Currently another owner with shares of SantaPark is Lappset Group Oy. Former owners are Eero Sarin, Lasten Päivän Säätiö, Sampo Oyj, Tapsan Tapuli Oy, TeliaSonera Finland Oyj, MTV Oy and Lappish newspaper Lapin Kansa Oy. New owners Ilkka Länkinen and Katja-Ikäheimo Länkinen have announced that they will focus more in the sales and marketing of SantaPark.

==Attractions==
The attractions of SantaPark include
- Christmas Magic Show
- Santa's Office
- Post Office
- Mrs. Gingerbread Bakery
- Magic Train
- Elf School
- Elf Workshop
- Post Office
- Undercrossing of the Arctic Circle
- Arktikum museum

Toy Factory Shopping Area and Kota Hut Cafe also serve customers.

== Architecture ==

The themepark is located in a cavern inside bedrock where visitors descend via a large portal. The space was originally designed as air-raid shelter.
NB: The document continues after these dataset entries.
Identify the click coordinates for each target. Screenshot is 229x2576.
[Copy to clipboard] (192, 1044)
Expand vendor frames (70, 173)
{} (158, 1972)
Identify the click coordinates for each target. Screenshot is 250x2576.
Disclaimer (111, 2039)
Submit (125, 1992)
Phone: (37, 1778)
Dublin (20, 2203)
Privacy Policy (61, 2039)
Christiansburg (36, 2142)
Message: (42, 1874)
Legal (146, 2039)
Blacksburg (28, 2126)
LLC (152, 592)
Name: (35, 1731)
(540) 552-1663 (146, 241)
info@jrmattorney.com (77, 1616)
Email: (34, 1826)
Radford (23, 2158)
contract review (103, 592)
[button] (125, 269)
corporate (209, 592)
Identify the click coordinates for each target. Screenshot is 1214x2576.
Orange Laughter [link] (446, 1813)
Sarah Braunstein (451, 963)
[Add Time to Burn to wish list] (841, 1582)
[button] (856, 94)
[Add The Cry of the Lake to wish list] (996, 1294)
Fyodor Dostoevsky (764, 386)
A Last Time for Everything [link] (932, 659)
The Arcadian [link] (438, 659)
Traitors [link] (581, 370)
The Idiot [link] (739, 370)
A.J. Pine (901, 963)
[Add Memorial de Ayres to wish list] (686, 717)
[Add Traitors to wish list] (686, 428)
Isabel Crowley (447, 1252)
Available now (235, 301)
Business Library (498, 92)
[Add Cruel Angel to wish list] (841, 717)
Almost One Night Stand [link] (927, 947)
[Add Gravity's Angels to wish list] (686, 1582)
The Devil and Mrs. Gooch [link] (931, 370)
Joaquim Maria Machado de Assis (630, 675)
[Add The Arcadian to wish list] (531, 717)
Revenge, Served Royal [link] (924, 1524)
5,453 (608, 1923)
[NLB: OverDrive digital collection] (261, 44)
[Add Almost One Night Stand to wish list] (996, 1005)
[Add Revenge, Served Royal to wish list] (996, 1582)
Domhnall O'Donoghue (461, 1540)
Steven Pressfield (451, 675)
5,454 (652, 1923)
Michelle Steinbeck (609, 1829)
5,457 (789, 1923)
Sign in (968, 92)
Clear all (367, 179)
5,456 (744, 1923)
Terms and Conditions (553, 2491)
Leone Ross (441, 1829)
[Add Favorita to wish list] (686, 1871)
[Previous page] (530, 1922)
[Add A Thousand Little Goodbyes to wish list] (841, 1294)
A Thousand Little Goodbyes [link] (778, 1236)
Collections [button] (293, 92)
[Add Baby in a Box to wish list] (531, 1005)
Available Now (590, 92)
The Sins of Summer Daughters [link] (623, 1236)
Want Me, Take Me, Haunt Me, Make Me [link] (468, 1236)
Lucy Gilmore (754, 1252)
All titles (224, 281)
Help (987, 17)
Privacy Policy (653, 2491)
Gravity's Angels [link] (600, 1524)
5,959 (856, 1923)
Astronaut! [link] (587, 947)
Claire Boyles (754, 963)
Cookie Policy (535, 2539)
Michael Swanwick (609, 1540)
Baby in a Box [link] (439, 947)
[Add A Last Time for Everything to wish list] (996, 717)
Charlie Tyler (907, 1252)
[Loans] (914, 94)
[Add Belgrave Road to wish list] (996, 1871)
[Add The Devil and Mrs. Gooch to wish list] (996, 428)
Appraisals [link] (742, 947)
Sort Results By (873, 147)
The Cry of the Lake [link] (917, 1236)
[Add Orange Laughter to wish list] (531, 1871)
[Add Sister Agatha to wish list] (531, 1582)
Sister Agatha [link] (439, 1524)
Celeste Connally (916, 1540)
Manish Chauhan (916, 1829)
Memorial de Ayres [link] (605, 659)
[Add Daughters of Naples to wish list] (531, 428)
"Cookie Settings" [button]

==Location and transportation==

SantaPark can be reached by car along the national highway 4. It is located about 9 km northeast of Rovaniemi and about 2 km from Rovaniemi Airport. Frequent flights from Helsinki and other cities to Rovaniemi are offered throughout the year. The majority of international tourists switch their plane at Helsinki-Vantaa airport. Also in the Christmas time there are many charter flights from Sweden, the United Kingdom and other countries that fly directly to Rovaniemi. Additionally there are Ryanair flights to Tampere which has regular connection to Rovaniemi as well. Finally there are regular bus and train connections to most major cities in Finland. Local transportation is provided by Santa's Express (bus line number 8) from the centre of Rovaniemi to SantaPark and Santa Claus Village. The bus trip to SantaPark takes about 15 minutes.